About 20 minutes later, I finally went into my therapy appointment with Dr. Susan and talked through the whole thing (yes, I have a therapist, and don’t think I could have gotten through the on-again/off-again depression I’ve had for the last couple of months without her help. I tried taking an antidepressant but it made me really grumpy and sick to my stomach. Plus, I already take Strattera, which seems to have an unfortunate side effect during the PMS-ey time of the month. I can focus okay during this time but primarily on how crappy I feel. Not so good!).  In a nutshell, Dr. Susan agreed with my assessment that this is not a sign of optimal health, and supported my urging my mom for help. She could also see that I’m at the end of my rope with being put in the middle. She even had a name for it, one that I knew but never would have applied to my own situation. She said that this is called “parentification” — it’s any situation in which there’s a role-reversal between kids and parents. I’d only heard it applied to situations in which parents rely on kids to do instrumental-type tasks (e.g., asking the eldest kid to babysit the youngest, clean the house, prep dinner, etc.).  This is not a good thing in the long run. She told me not to be too hard on myself — it started back when I was 11 or 12, and kids can’t be expected to set up boundaries with their parents when they are that age, and yes, kids in this situation have increased odds of depression later in life. But, they also tend to have better conflict-negotiation skills and overly-developed empathy.

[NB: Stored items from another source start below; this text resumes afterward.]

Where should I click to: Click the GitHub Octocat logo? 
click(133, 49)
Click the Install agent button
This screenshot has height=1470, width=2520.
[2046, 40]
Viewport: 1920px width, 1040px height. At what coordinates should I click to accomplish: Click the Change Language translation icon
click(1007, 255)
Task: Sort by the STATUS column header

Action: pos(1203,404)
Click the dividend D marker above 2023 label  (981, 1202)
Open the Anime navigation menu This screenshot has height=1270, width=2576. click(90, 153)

It will be an uphill battle to change this behavior, but it has to be done because I know I can’t take many more shishkebabs. They just hurt too much, and make me feel like I’m making backward progress when dealing with my own stuff. This is so hard for me because it’s pretty normal for the parentified-kid to feel at least partially responsible for this situation. If  I’d just set boundaries sooner, maybe she’s have sought help sooner. Although I’m trying really hard not to, I just feel like a horrible person because I had to be the one to tell my mom that she needs help. I hate hurting peoples’ feelings, especially the feelings of people I care about. I keep trying to focus on the goal, that a little bit of hurt is worth it if she gets where she needs to go, but it still doesn’t feel good to make somebody else hurt.

I talked to my dad on Friday, and he’s worried about my mom’s mental health, too. My dad plans to try to meet my mom for coffee this weekend to talk with her independently. I’m glad he’s taking a part, because I don’t know how much more Danny or I could take independently.

Dr. Susan is strongly urging me to delay making a decision about the wedding, so we’re delaying on this… the invites are in a box on our dining room table for the time being. Jan (a.k.a. the sweetest hubby in the world) knows how to break things down into steps for me so I don’t get so overwhelmed.  Today he suggested sorting them into piles so we’d be ready when I feel like mailing them. I’d already done that, so now he wants to go buy the postage. We can stick the stamps on the envelopes, and then just drop them in the mailbox when the time is right.  I’m still not ready… but maybe in another week or two. Maybe by then everything won’t feel like it’s been poisoned by all this conflict.